New malt brewing course launched

The growth of the independent brewing industry has been recognised by Carlow IT
The growth of the independent brewing industry has been recognised by Carlow IT

Ken Whelan

The country's Institutes of Technology are expanding their education reach either by offering a range of courses which meet the demand of the mainstream agribusinesses, as well as the growing artisan food and SME sectors.

The growth of the independent brewing industry has been recognised by Carlow IT which will launch its new Malting Brewing and Distilling qualification next month.

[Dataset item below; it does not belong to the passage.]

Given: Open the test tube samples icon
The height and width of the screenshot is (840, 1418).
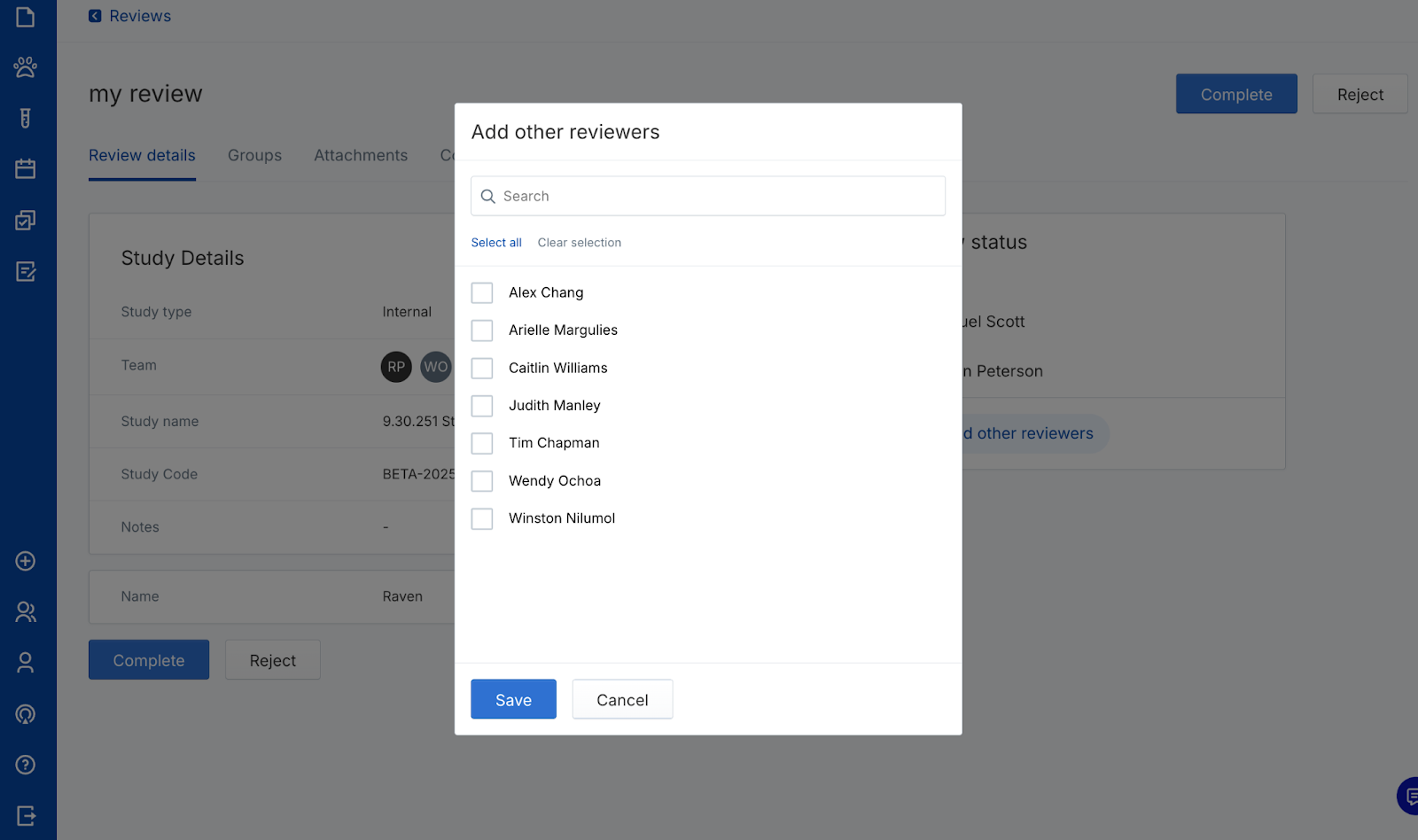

The Level-8 course in malt brewing was developed in Carlow because of demand from local companies like O'Hara's Brewery and Walsh Whiskey Distillery which produce craft beers and spirits. As these companies expanded they had to fill their vacancies often by advertising in Scotland for qualified brewers and distillers, Carlow IT deputy registrar and course designer David Ryan told the Farming Independent this week.

This gap in the skills market was identified a few years ago when the FoodWise 2020 research was undertaken and, as many of these niche companies were located in the midlands, it fell to Carlow IT to develop the educational concept.

The design specifications for the course, which were developed in association with Teagasc, has a curriculum which includes yeast biology, malting, brewing discipline and soil studies, Ryan explained.

The three-year brewing course for full-time and part-time students has attracted 50 students.

This local demand factor is also evident in the IT's new degree course in Sustainable Agriculture which also begins next year.

The course was designed following a three-year campaign by farmers, the IFA and local educational interests in the Wexford region. Linking agri-courses to local educational demands is central to the operation of the country's IT network.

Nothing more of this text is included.